WHAT IS EXPECTED: Write out all of the data without omission, exactly as shown.

RECORDS FOR THIS EXERCISE:
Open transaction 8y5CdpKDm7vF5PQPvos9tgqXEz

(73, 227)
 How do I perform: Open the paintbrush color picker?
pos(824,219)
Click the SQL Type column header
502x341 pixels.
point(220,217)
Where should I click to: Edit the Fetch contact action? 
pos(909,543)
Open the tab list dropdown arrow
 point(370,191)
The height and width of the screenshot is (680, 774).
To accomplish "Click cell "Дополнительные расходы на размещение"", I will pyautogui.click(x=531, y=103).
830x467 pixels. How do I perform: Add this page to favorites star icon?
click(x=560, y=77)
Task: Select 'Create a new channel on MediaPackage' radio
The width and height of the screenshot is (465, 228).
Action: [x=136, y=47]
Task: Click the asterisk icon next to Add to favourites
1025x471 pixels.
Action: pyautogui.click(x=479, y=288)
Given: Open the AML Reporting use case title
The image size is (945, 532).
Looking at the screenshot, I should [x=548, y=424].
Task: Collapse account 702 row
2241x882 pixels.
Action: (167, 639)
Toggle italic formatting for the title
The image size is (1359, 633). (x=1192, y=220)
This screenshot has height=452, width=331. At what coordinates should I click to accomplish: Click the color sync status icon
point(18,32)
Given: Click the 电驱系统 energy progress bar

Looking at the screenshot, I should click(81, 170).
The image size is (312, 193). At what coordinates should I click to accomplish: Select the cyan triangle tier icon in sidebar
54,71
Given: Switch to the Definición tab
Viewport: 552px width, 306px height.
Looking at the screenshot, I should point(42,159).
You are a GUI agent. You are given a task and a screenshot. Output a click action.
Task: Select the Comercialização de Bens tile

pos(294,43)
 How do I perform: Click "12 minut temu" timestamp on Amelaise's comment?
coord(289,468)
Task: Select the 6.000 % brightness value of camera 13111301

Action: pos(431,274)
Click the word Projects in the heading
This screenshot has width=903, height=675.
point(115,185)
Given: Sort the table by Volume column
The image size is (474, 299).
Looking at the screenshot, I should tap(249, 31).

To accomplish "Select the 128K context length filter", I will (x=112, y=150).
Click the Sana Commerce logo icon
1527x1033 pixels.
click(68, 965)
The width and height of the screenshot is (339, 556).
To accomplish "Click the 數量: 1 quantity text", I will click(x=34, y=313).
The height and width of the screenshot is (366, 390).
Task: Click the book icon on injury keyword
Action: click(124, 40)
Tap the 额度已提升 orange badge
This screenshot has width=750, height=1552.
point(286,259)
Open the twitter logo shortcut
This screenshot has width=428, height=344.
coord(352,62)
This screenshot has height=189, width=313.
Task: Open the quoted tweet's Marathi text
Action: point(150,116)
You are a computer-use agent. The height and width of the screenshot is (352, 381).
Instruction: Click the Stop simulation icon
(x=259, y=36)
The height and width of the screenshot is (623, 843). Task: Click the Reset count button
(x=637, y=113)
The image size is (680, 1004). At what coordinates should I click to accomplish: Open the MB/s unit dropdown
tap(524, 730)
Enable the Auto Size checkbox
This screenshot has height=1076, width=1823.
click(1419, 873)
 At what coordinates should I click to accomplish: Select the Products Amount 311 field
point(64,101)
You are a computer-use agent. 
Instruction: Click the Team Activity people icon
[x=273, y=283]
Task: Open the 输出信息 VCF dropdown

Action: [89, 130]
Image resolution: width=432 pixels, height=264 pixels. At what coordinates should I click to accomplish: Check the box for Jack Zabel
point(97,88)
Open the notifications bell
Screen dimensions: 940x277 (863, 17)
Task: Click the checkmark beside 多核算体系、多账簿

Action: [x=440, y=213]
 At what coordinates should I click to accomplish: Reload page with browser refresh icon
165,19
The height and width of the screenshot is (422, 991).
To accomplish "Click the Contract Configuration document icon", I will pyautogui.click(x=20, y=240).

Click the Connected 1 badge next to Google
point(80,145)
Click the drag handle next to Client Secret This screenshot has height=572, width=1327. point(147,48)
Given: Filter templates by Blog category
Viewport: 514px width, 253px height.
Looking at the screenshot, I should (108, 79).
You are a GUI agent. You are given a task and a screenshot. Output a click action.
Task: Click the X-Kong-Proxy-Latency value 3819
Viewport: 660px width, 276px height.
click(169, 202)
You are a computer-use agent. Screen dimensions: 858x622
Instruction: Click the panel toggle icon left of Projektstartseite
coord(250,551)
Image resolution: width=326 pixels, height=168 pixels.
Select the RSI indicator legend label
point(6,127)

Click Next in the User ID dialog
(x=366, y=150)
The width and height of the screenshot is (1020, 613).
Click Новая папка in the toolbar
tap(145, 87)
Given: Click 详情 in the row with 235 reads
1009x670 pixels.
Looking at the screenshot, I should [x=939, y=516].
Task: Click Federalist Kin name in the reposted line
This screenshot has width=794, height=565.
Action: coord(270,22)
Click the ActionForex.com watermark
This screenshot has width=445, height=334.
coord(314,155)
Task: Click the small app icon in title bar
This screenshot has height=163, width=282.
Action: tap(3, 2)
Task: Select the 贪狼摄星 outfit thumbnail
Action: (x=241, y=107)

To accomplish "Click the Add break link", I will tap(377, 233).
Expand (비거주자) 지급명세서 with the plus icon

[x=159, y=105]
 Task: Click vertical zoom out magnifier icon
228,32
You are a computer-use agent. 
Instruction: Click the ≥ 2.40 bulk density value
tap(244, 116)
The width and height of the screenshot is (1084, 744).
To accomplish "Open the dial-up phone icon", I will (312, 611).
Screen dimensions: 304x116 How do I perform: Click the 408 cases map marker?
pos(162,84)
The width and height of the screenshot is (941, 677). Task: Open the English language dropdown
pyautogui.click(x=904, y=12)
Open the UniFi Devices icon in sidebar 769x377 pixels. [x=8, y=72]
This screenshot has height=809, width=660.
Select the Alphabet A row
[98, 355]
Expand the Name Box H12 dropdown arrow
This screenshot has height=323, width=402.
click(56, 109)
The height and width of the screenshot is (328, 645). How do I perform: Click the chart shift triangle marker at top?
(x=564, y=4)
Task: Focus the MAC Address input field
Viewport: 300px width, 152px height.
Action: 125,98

RESPONSE AREA:
Open transaction 8y5CdpKDm7vF5PQPvos9tgqXEz

(73, 227)
 How do I perform: Open the paintbrush color picker?
pos(824,219)
Click the SQL Type column header
502x341 pixels.
point(220,217)
Where should I click to: Edit the Fetch contact action? 
pos(909,543)
Open the tab list dropdown arrow
 point(370,191)
The height and width of the screenshot is (680, 774).
To accomplish "Click cell "Дополнительные расходы на размещение"", I will pyautogui.click(x=531, y=103).
830x467 pixels. How do I perform: Add this page to favorites star icon?
click(x=560, y=77)
Task: Select 'Create a new channel on MediaPackage' radio
The width and height of the screenshot is (465, 228).
Action: [x=136, y=47]
Task: Click the asterisk icon next to Add to favourites
1025x471 pixels.
Action: pyautogui.click(x=479, y=288)
Given: Open the AML Reporting use case title
The image size is (945, 532).
Looking at the screenshot, I should [x=548, y=424].
Task: Collapse account 702 row
2241x882 pixels.
Action: (167, 639)
Toggle italic formatting for the title
The image size is (1359, 633). (x=1192, y=220)
This screenshot has height=452, width=331. At what coordinates should I click to accomplish: Click the color sync status icon
point(18,32)
Given: Click the 电驱系统 energy progress bar

Looking at the screenshot, I should click(81, 170).
The image size is (312, 193). At what coordinates should I click to accomplish: Select the cyan triangle tier icon in sidebar
54,71
Given: Switch to the Definición tab
Viewport: 552px width, 306px height.
Looking at the screenshot, I should point(42,159).
You are a GUI agent. You are given a task and a screenshot. Output a click action.
Task: Select the Comercialização de Bens tile

pos(294,43)
 How do I perform: Click "12 minut temu" timestamp on Amelaise's comment?
coord(289,468)
Task: Select the 6.000 % brightness value of camera 13111301

Action: pos(431,274)
Click the word Projects in the heading
This screenshot has width=903, height=675.
point(115,185)
Given: Sort the table by Volume column
The image size is (474, 299).
Looking at the screenshot, I should tap(249, 31).

To accomplish "Select the 128K context length filter", I will (x=112, y=150).
Click the Sana Commerce logo icon
1527x1033 pixels.
click(68, 965)
The width and height of the screenshot is (339, 556).
To accomplish "Click the 數量: 1 quantity text", I will click(x=34, y=313).
The height and width of the screenshot is (366, 390).
Task: Click the book icon on injury keyword
Action: click(124, 40)
Tap the 额度已提升 orange badge
This screenshot has width=750, height=1552.
point(286,259)
Open the twitter logo shortcut
This screenshot has width=428, height=344.
coord(352,62)
This screenshot has height=189, width=313.
Task: Open the quoted tweet's Marathi text
Action: point(150,116)
You are a computer-use agent. The height and width of the screenshot is (352, 381).
Instruction: Click the Stop simulation icon
(x=259, y=36)
The height and width of the screenshot is (623, 843). Task: Click the Reset count button
(x=637, y=113)
The image size is (680, 1004). At what coordinates should I click to accomplish: Open the MB/s unit dropdown
tap(524, 730)
Enable the Auto Size checkbox
This screenshot has height=1076, width=1823.
click(1419, 873)
 At what coordinates should I click to accomplish: Select the Products Amount 311 field
point(64,101)
You are a computer-use agent. 
Instruction: Click the Team Activity people icon
[x=273, y=283]
Task: Open the 输出信息 VCF dropdown

Action: [89, 130]
Image resolution: width=432 pixels, height=264 pixels. At what coordinates should I click to accomplish: Check the box for Jack Zabel
point(97,88)
Open the notifications bell
Screen dimensions: 940x277 (863, 17)
Task: Click the checkmark beside 多核算体系、多账簿

Action: [x=440, y=213]
 At what coordinates should I click to accomplish: Reload page with browser refresh icon
165,19
The height and width of the screenshot is (422, 991).
To accomplish "Click the Contract Configuration document icon", I will pyautogui.click(x=20, y=240).

Click the Connected 1 badge next to Google
point(80,145)
Click the drag handle next to Client Secret This screenshot has height=572, width=1327. point(147,48)
Given: Filter templates by Blog category
Viewport: 514px width, 253px height.
Looking at the screenshot, I should (108, 79).
You are a GUI agent. You are given a task and a screenshot. Output a click action.
Task: Click the X-Kong-Proxy-Latency value 3819
Viewport: 660px width, 276px height.
click(169, 202)
You are a computer-use agent. Screen dimensions: 858x622
Instruction: Click the panel toggle icon left of Projektstartseite
coord(250,551)
Image resolution: width=326 pixels, height=168 pixels.
Select the RSI indicator legend label
point(6,127)

Click Next in the User ID dialog
(x=366, y=150)
The width and height of the screenshot is (1020, 613).
Click Новая папка in the toolbar
tap(145, 87)
Given: Click 详情 in the row with 235 reads
1009x670 pixels.
Looking at the screenshot, I should [x=939, y=516].
Task: Click Federalist Kin name in the reposted line
This screenshot has width=794, height=565.
Action: coord(270,22)
Click the ActionForex.com watermark
This screenshot has width=445, height=334.
coord(314,155)
Task: Click the small app icon in title bar
This screenshot has height=163, width=282.
Action: tap(3, 2)
Task: Select the 贪狼摄星 outfit thumbnail
Action: (x=241, y=107)

To accomplish "Click the Add break link", I will tap(377, 233).
Expand (비거주자) 지급명세서 with the plus icon

[x=159, y=105]
 Task: Click vertical zoom out magnifier icon
228,32
You are a computer-use agent. 
Instruction: Click the ≥ 2.40 bulk density value
tap(244, 116)
The width and height of the screenshot is (1084, 744).
To accomplish "Open the dial-up phone icon", I will (312, 611).
Screen dimensions: 304x116 How do I perform: Click the 408 cases map marker?
pos(162,84)
The width and height of the screenshot is (941, 677). Task: Open the English language dropdown
pyautogui.click(x=904, y=12)
Open the UniFi Devices icon in sidebar 769x377 pixels. [x=8, y=72]
This screenshot has height=809, width=660.
Select the Alphabet A row
[98, 355]
Expand the Name Box H12 dropdown arrow
This screenshot has height=323, width=402.
click(56, 109)
The height and width of the screenshot is (328, 645). How do I perform: Click the chart shift triangle marker at top?
(x=564, y=4)
Task: Focus the MAC Address input field
Viewport: 300px width, 152px height.
Action: 125,98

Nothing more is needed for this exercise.